What’s the worst job you’ve ever had and why?

None have been that bad, but at 15 working on the market in a butcher’s as one of only two girls, was pretty messy. It was hard work but gave me my first exposure to work and having a good work ethic. It developed my customer services; gave me muscles from lifting, carrying and cleaning the wood blocks; and built my resistance to the cold in winter. And there was the banter from the other butcher hands.

If you could travel back in time to meet one person, who would it be?

Joan of Arc: I would love to discuss her story and pathway to becoming who she was; her strategies that supported her tenacity and resilience.

“Stand up for what you believe in” is a great phrase to live by, and nobody did this more so than Joan of Arc. She was a great believer in destiny like myself. She once claimed: “I am not afraid, I was born to do this.” At a time when a woman on the battlefield was unheard of, she eventually led her army to victory, fearlessly fighting and eventually dying to defend her country and strong beliefs.

She is an excellent role model and it would be awesome to learn lessons in leadership and engagement from her.

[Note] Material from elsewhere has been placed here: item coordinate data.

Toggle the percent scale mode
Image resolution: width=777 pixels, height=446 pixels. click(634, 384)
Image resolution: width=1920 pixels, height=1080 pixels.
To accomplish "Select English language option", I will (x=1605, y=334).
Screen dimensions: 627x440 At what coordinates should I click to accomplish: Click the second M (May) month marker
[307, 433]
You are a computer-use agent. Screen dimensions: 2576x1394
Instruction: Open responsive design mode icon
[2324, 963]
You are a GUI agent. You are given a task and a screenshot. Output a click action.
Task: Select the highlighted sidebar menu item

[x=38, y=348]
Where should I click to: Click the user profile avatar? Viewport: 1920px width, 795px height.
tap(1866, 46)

What’s the last song you listened to (be honest!)

Hard to remember as music is a big part of my life…but it was loud for sure!

What’s your favourite piece of technology at home and why?

We have an awesome in-built Sonos system throughout our home. As a family we love music, loud and all through the house. You can also hear me coming to and from work as I rock my way in, on my daily commute.

If you could have any other job, what would it be?

If I wasn’t doing this job, I think being a barber with sleeve tattoos and brightly-coloured hair would be fabulous (my retirement plan). But before I retire, my aspiration would be a board CIO or STP position.

In a film of your life, who would play you?

We joke at work on a programme across GM about being the Avengers. I am Black Widow, so I suppose the person to play me would be Scarlett Johansson.